◆ Assigned task ◆
Each entry needs to be duplicated exactly.

§ §

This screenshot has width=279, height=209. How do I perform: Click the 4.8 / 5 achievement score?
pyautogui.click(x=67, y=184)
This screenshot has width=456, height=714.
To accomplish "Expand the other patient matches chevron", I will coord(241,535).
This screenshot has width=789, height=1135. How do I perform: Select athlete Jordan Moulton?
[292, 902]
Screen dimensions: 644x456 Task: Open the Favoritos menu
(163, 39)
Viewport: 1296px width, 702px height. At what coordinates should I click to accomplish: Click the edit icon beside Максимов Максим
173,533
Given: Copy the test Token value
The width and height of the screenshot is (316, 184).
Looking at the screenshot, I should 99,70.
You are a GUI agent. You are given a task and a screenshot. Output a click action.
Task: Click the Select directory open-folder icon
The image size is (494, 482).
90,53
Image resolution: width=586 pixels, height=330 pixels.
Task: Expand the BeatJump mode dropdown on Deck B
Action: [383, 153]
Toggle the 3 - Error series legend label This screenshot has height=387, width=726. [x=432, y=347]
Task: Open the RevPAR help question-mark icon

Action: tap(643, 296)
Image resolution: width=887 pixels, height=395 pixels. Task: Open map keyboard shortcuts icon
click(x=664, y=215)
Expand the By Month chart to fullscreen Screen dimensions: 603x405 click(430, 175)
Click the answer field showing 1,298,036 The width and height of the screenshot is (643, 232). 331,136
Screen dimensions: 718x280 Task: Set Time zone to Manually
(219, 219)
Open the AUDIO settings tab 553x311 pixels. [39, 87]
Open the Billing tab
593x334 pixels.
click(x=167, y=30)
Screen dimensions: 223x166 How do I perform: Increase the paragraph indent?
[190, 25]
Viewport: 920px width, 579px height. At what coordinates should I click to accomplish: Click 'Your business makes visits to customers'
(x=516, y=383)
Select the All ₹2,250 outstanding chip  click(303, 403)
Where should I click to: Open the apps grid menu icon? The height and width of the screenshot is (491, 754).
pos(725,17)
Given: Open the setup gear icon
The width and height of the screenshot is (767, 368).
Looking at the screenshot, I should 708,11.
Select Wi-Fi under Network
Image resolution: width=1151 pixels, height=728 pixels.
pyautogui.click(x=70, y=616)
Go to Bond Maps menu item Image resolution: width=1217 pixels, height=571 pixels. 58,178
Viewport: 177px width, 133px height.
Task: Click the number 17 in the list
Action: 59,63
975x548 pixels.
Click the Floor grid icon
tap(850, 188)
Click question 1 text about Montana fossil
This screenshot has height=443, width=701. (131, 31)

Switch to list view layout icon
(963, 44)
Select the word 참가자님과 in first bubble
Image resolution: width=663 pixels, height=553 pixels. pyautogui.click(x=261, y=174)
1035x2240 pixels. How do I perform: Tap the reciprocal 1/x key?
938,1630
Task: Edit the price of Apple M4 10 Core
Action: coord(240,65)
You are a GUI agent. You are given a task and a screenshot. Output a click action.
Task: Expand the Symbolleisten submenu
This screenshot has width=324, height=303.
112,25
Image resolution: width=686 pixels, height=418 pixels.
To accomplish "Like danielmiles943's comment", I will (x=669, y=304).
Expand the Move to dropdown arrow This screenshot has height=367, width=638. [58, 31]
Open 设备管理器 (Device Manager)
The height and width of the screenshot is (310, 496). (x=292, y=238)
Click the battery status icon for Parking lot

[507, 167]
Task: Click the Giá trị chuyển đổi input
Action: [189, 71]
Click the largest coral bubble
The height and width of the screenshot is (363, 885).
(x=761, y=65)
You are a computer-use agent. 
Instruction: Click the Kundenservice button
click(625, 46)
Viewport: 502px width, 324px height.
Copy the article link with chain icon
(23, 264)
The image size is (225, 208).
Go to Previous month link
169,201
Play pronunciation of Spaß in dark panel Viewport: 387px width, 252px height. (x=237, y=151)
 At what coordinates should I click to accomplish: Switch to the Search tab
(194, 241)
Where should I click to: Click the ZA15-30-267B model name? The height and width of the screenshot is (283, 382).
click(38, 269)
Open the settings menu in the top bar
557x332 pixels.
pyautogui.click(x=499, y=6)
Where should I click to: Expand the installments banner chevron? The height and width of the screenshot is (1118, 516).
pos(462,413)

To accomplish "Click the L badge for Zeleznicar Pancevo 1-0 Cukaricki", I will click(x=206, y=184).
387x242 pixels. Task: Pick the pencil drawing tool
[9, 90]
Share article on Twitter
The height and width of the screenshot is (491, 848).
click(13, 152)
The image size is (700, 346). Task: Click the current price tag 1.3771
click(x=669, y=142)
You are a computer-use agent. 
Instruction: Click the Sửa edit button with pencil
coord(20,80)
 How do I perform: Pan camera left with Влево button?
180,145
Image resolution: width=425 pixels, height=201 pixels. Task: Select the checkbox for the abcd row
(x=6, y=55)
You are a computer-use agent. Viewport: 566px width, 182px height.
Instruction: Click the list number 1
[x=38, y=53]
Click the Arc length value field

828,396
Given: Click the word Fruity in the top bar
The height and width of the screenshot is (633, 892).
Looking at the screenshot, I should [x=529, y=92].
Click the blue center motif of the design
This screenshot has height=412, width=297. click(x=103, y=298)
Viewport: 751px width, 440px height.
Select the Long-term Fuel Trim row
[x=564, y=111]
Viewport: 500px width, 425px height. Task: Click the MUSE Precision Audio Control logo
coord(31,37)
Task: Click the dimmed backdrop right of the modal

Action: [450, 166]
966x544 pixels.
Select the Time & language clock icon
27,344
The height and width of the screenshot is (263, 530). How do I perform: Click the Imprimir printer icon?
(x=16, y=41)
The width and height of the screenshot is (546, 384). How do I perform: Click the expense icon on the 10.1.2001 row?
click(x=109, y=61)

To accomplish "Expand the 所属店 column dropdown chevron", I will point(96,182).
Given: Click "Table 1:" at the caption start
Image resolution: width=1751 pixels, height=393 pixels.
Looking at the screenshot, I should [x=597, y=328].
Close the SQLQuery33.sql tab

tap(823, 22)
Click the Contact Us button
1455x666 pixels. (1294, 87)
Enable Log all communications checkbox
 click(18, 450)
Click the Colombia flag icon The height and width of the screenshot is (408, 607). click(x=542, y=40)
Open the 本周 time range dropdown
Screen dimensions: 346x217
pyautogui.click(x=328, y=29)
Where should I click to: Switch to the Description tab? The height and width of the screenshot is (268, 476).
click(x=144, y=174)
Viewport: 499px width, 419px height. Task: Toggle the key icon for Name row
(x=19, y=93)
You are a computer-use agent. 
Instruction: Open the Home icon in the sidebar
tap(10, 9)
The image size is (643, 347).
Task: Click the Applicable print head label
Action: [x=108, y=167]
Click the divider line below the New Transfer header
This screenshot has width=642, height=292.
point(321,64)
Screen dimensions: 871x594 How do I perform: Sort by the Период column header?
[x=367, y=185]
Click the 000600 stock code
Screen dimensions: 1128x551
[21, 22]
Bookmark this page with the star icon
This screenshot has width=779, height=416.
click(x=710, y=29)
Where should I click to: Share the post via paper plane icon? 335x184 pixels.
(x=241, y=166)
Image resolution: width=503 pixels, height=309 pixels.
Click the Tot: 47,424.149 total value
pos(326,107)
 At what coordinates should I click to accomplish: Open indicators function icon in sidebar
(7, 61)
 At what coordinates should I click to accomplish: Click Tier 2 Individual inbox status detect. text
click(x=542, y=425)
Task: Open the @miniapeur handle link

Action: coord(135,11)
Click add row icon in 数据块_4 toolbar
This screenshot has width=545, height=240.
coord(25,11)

§ §

◆ Written solution ◆
This screenshot has width=279, height=209. How do I perform: Click the 4.8 / 5 achievement score?
pyautogui.click(x=67, y=184)
This screenshot has width=456, height=714.
To accomplish "Expand the other patient matches chevron", I will coord(241,535).
This screenshot has width=789, height=1135. How do I perform: Select athlete Jordan Moulton?
[292, 902]
Screen dimensions: 644x456 Task: Open the Favoritos menu
(163, 39)
Viewport: 1296px width, 702px height. At what coordinates should I click to accomplish: Click the edit icon beside Максимов Максим
173,533
Given: Copy the test Token value
The width and height of the screenshot is (316, 184).
Looking at the screenshot, I should 99,70.
You are a GUI agent. You are given a task and a screenshot. Output a click action.
Task: Click the Select directory open-folder icon
The image size is (494, 482).
90,53
Image resolution: width=586 pixels, height=330 pixels.
Task: Expand the BeatJump mode dropdown on Deck B
Action: [383, 153]
Toggle the 3 - Error series legend label This screenshot has height=387, width=726. [x=432, y=347]
Task: Open the RevPAR help question-mark icon

Action: tap(643, 296)
Image resolution: width=887 pixels, height=395 pixels. Task: Open map keyboard shortcuts icon
click(x=664, y=215)
Expand the By Month chart to fullscreen Screen dimensions: 603x405 click(430, 175)
Click the answer field showing 1,298,036 The width and height of the screenshot is (643, 232). 331,136
Screen dimensions: 718x280 Task: Set Time zone to Manually
(219, 219)
Open the AUDIO settings tab 553x311 pixels. [39, 87]
Open the Billing tab
593x334 pixels.
click(x=167, y=30)
Screen dimensions: 223x166 How do I perform: Increase the paragraph indent?
[190, 25]
Viewport: 920px width, 579px height. At what coordinates should I click to accomplish: Click 'Your business makes visits to customers'
(x=516, y=383)
Select the All ₹2,250 outstanding chip  click(303, 403)
Where should I click to: Open the apps grid menu icon? The height and width of the screenshot is (491, 754).
pos(725,17)
Given: Open the setup gear icon
The width and height of the screenshot is (767, 368).
Looking at the screenshot, I should 708,11.
Select Wi-Fi under Network
Image resolution: width=1151 pixels, height=728 pixels.
pyautogui.click(x=70, y=616)
Go to Bond Maps menu item Image resolution: width=1217 pixels, height=571 pixels. 58,178
Viewport: 177px width, 133px height.
Task: Click the number 17 in the list
Action: 59,63
975x548 pixels.
Click the Floor grid icon
tap(850, 188)
Click question 1 text about Montana fossil
This screenshot has height=443, width=701. (131, 31)

Switch to list view layout icon
(963, 44)
Select the word 참가자님과 in first bubble
Image resolution: width=663 pixels, height=553 pixels. pyautogui.click(x=261, y=174)
1035x2240 pixels. How do I perform: Tap the reciprocal 1/x key?
938,1630
Task: Edit the price of Apple M4 10 Core
Action: coord(240,65)
You are a GUI agent. You are given a task and a screenshot. Output a click action.
Task: Expand the Symbolleisten submenu
This screenshot has width=324, height=303.
112,25
Image resolution: width=686 pixels, height=418 pixels.
To accomplish "Like danielmiles943's comment", I will (x=669, y=304).
Expand the Move to dropdown arrow This screenshot has height=367, width=638. [58, 31]
Open 设备管理器 (Device Manager)
The height and width of the screenshot is (310, 496). (x=292, y=238)
Click the battery status icon for Parking lot

[507, 167]
Task: Click the Giá trị chuyển đổi input
Action: [189, 71]
Click the largest coral bubble
The height and width of the screenshot is (363, 885).
(x=761, y=65)
You are a computer-use agent. 
Instruction: Click the Kundenservice button
click(625, 46)
Viewport: 502px width, 324px height.
Copy the article link with chain icon
(23, 264)
The image size is (225, 208).
Go to Previous month link
169,201
Play pronunciation of Spaß in dark panel Viewport: 387px width, 252px height. (x=237, y=151)
 At what coordinates should I click to accomplish: Switch to the Search tab
(194, 241)
Where should I click to: Click the ZA15-30-267B model name? The height and width of the screenshot is (283, 382).
click(38, 269)
Open the settings menu in the top bar
557x332 pixels.
pyautogui.click(x=499, y=6)
Where should I click to: Expand the installments banner chevron? The height and width of the screenshot is (1118, 516).
pos(462,413)

To accomplish "Click the L badge for Zeleznicar Pancevo 1-0 Cukaricki", I will click(x=206, y=184).
387x242 pixels. Task: Pick the pencil drawing tool
[9, 90]
Share article on Twitter
The height and width of the screenshot is (491, 848).
click(13, 152)
The image size is (700, 346). Task: Click the current price tag 1.3771
click(x=669, y=142)
You are a computer-use agent. 
Instruction: Click the Sửa edit button with pencil
coord(20,80)
 How do I perform: Pan camera left with Влево button?
180,145
Image resolution: width=425 pixels, height=201 pixels. Task: Select the checkbox for the abcd row
(x=6, y=55)
You are a computer-use agent. Viewport: 566px width, 182px height.
Instruction: Click the list number 1
[x=38, y=53]
Click the Arc length value field

828,396
Given: Click the word Fruity in the top bar
The height and width of the screenshot is (633, 892).
Looking at the screenshot, I should [x=529, y=92].
Click the blue center motif of the design
This screenshot has height=412, width=297. click(x=103, y=298)
Viewport: 751px width, 440px height.
Select the Long-term Fuel Trim row
[x=564, y=111]
Viewport: 500px width, 425px height. Task: Click the MUSE Precision Audio Control logo
coord(31,37)
Task: Click the dimmed backdrop right of the modal

Action: [450, 166]
966x544 pixels.
Select the Time & language clock icon
27,344
The height and width of the screenshot is (263, 530). How do I perform: Click the Imprimir printer icon?
(x=16, y=41)
The width and height of the screenshot is (546, 384). How do I perform: Click the expense icon on the 10.1.2001 row?
click(x=109, y=61)

To accomplish "Expand the 所属店 column dropdown chevron", I will point(96,182).
Given: Click "Table 1:" at the caption start
Image resolution: width=1751 pixels, height=393 pixels.
Looking at the screenshot, I should [x=597, y=328].
Close the SQLQuery33.sql tab

tap(823, 22)
Click the Contact Us button
1455x666 pixels. (1294, 87)
Enable Log all communications checkbox
 click(18, 450)
Click the Colombia flag icon The height and width of the screenshot is (408, 607). click(x=542, y=40)
Open the 本周 time range dropdown
Screen dimensions: 346x217
pyautogui.click(x=328, y=29)
Where should I click to: Switch to the Description tab? The height and width of the screenshot is (268, 476).
click(x=144, y=174)
Viewport: 499px width, 419px height. Task: Toggle the key icon for Name row
(x=19, y=93)
You are a computer-use agent. 
Instruction: Open the Home icon in the sidebar
tap(10, 9)
The image size is (643, 347).
Task: Click the Applicable print head label
Action: [x=108, y=167]
Click the divider line below the New Transfer header
This screenshot has width=642, height=292.
point(321,64)
Screen dimensions: 871x594 How do I perform: Sort by the Период column header?
[x=367, y=185]
Click the 000600 stock code
Screen dimensions: 1128x551
[21, 22]
Bookmark this page with the star icon
This screenshot has width=779, height=416.
click(x=710, y=29)
Where should I click to: Share the post via paper plane icon? 335x184 pixels.
(x=241, y=166)
Image resolution: width=503 pixels, height=309 pixels.
Click the Tot: 47,424.149 total value
pos(326,107)
 At what coordinates should I click to accomplish: Open indicators function icon in sidebar
(7, 61)
 At what coordinates should I click to accomplish: Click Tier 2 Individual inbox status detect. text
click(x=542, y=425)
Task: Open the @miniapeur handle link

Action: coord(135,11)
Click add row icon in 数据块_4 toolbar
This screenshot has width=545, height=240.
coord(25,11)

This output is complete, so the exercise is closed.